Уми с трудом сглотнула вставший поперёк горла ком – и слова вдруг полились потоком, сдерживать который у неё больше не осталось сил.
– Я знаю его настоящее имя. Знаю, кто он такой. У дядюшки Окумуры я нашла семейный портрет, на котором он изображён вместе со своей покойной супругой и… сыном, Дзёей. Не думайте, что по прошествии стольких лет я его забыла. Он был очень дорог мне, и потому я сразу узнала его, как только увидела
Ни один мускул не дрогнул на лице отца. Лишь глаза стали темнее, чем Уми когда-либо доводилось видеть.
– А сегодня вдруг вернулась она, – неумолимо продолжала Уми, чувствуя, как глаза предательски защипало. – И вы позволили ей снова переступить порог этого дома. Сохранили её возвращение в тайне, словно не было этих четырнадцати лет. Словно вы уже забыли, что она предала нас!
– Миори была и остаётся твоей матерью, как и моей супругой, – низкий голос отца раскатился по комнате, заполнив собой каждый уголок. – Она имеет такое же право находиться в усадьбе Хаяси, как и мы с тобой.
Если прежде Уми поёжилась бы от строгости, сквозившей в тоне отца, то теперь ей хватило смелости упрямо сжать кулаки и вздёрнуть подбородок.
– Тогда объяснитесь. – Ей вдруг самой стало страшно от того, как дерзко она осмелилась говорить с отцом, но остановиться уже не могла: отныне пути назад не было. – Что произошло четырнадцать лет назад, когда исчезли Дзёя и… мать?
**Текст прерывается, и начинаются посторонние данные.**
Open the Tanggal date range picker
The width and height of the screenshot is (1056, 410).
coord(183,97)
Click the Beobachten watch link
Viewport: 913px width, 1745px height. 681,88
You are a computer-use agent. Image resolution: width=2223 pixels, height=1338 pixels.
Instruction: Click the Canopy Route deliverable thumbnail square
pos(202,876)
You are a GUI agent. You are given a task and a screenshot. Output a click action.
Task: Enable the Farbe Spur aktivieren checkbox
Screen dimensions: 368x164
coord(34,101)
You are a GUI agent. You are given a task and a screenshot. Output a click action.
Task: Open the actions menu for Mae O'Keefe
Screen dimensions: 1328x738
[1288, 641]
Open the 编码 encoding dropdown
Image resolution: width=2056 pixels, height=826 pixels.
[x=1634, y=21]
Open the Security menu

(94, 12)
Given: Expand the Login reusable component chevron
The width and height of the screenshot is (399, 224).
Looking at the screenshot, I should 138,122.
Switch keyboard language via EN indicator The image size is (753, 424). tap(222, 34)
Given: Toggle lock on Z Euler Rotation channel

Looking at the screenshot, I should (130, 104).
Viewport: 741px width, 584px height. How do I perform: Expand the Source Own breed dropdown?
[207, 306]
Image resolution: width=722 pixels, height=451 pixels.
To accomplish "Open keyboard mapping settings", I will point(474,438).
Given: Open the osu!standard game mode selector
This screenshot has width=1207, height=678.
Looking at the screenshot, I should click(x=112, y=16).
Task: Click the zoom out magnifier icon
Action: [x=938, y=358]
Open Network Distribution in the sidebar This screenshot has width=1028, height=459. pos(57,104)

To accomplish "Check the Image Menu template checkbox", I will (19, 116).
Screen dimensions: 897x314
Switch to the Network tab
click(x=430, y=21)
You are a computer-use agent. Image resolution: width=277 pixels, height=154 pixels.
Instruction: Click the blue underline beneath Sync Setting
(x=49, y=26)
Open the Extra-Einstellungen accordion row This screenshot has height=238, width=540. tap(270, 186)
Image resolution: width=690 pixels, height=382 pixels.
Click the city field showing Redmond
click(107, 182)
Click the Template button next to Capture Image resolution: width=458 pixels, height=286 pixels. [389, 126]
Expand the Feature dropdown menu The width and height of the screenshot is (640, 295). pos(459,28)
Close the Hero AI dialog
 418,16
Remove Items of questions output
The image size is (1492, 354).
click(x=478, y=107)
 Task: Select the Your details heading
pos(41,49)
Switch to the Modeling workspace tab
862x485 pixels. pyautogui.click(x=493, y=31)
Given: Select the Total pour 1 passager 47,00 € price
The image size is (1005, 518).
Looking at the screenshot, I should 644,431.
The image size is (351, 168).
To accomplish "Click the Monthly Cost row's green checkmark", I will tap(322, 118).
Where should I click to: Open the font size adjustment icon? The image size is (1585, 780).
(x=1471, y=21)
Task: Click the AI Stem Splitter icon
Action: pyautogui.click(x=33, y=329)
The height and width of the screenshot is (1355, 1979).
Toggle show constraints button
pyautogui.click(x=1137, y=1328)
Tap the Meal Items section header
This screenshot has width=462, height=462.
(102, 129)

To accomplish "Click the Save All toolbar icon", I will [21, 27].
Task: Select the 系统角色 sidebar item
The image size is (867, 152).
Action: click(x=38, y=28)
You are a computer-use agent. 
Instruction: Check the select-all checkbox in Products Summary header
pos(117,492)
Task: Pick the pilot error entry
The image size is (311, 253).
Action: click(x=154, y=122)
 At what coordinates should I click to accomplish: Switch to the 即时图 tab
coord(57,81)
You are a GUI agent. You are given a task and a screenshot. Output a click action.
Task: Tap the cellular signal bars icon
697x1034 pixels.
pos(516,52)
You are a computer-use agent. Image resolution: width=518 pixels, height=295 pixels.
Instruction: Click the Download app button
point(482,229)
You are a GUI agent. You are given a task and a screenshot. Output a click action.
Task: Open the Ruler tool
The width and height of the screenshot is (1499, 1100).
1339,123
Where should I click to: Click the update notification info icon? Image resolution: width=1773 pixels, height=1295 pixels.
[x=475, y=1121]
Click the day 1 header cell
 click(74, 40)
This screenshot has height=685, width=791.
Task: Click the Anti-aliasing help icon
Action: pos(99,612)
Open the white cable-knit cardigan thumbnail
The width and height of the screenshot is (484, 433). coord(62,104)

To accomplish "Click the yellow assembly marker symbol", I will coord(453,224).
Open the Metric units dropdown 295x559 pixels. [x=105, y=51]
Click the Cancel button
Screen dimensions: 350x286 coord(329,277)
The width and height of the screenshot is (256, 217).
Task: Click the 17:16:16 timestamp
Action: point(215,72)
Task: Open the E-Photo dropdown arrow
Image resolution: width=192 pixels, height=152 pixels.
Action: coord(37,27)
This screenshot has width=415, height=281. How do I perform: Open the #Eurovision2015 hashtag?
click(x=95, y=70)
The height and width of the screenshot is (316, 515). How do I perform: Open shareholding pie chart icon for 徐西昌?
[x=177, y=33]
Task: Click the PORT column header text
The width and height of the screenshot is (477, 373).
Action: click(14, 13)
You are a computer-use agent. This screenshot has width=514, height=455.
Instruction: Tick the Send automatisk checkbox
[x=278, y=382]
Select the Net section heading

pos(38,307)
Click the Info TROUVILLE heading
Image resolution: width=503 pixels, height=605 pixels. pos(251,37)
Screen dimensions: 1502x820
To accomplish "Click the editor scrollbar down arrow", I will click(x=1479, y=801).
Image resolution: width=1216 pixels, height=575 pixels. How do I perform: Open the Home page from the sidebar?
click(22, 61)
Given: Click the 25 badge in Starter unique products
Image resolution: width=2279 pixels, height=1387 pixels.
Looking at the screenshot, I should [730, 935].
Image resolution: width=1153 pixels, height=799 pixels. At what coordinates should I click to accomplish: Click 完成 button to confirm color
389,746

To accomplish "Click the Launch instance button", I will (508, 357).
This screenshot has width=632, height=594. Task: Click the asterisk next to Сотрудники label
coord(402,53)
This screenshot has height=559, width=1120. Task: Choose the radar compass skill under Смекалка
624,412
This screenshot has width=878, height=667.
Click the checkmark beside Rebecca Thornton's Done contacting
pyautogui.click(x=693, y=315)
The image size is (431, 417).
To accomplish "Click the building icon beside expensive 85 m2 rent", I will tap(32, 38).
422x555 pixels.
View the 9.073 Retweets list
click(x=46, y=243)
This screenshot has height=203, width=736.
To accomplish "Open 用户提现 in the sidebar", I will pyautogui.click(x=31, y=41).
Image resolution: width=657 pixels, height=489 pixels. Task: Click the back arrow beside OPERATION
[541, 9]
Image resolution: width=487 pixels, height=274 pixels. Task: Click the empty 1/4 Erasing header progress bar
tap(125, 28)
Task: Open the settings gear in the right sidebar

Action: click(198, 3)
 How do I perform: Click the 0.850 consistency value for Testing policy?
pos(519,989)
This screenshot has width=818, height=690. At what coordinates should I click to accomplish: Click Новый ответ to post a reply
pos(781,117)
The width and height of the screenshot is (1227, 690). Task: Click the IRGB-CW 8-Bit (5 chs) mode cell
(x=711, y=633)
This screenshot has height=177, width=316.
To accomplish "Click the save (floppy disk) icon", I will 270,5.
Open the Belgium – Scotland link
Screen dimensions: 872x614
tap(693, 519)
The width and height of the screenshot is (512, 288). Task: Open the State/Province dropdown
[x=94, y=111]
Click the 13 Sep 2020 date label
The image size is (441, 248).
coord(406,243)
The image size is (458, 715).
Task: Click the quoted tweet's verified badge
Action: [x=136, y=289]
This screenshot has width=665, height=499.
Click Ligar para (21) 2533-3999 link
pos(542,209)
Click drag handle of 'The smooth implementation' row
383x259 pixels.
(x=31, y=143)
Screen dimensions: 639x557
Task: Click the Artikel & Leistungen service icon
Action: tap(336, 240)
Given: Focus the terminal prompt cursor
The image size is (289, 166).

И как это связано с договором, о котором идёт речь в этих письмах?
С этими словами Уми достала из рукава украденную Тэцудзи связку и положила на стол прямо перед отцом.
С лица Итиро Хаяси разом сошли все краски. Он смотрел на письма так, будто собирался прожечь в них дыру.
– Я должен был догадаться, что рано или поздно это случится, – глухо заговорил отец. Он вдруг показался Уми таким усталым и постаревшим, что сердце её невольно наполнилось жалостью к нему. – Ты слишком на неё похожа: так же не отступишься от своего до самого конца.
Он вдруг покосился на Тэцудзи, о присутствии которого Уми напрочь успела позабыть. А обезьян всё это время тихо сидел подле неё и не издавал ни звука, ловя каждое слово.
– И звери к тебе тянутся, как и к Миори, – продолжал отец, а потом посмотрел на неё полным боли взглядом. – Томоко рассказала, что произошло этим утром. И… мне жаль. Не проходит ни дня, чтобы я не сожалел о том, что случилось…
Уми замерла, не смея даже вдохнуть. Неужели ей наконец удалось добиться своего и отец сейчас всё расскажет?
Но он замолчал, а потом вдруг залпом опрокинул пиалу с уже остывшим чаем, который не допила Уми, и поднялся:
– Что ж, теперь, когда все наши кошмары воплотились наяву, я не вижу смысла молчать. О многом ты уже догадалась сама, и… Я расскажу тебе всё, Уми. Расскажу, даю слово. Но не здесь. Разговор предстоит долгий, а времени у нас нет. Собирайся. Поговорим по дороге.
– По дороге куда? – недоумевала Уми. Отец оставил письма на столике, и, прежде чем броситься за ним следом, она снова спрятала их в рукаве.
– На гору Риндзё. Окумура завещал развеять свой прах над городом, и, разорви меня все демоны Хякки Яко, я собираюсь исполнить последнюю просьбу своего друга, чего бы мне это ни стоило!
Глава 4. Горо
Харчевня встретила его закрытыми дверями и запахом гари, который чувствовался даже сквозь стены. До Горо доходили слухи, что вчера «Толстый тануки» подожгли, но огонь удалось остановить прежде, чем случилось непоправимое.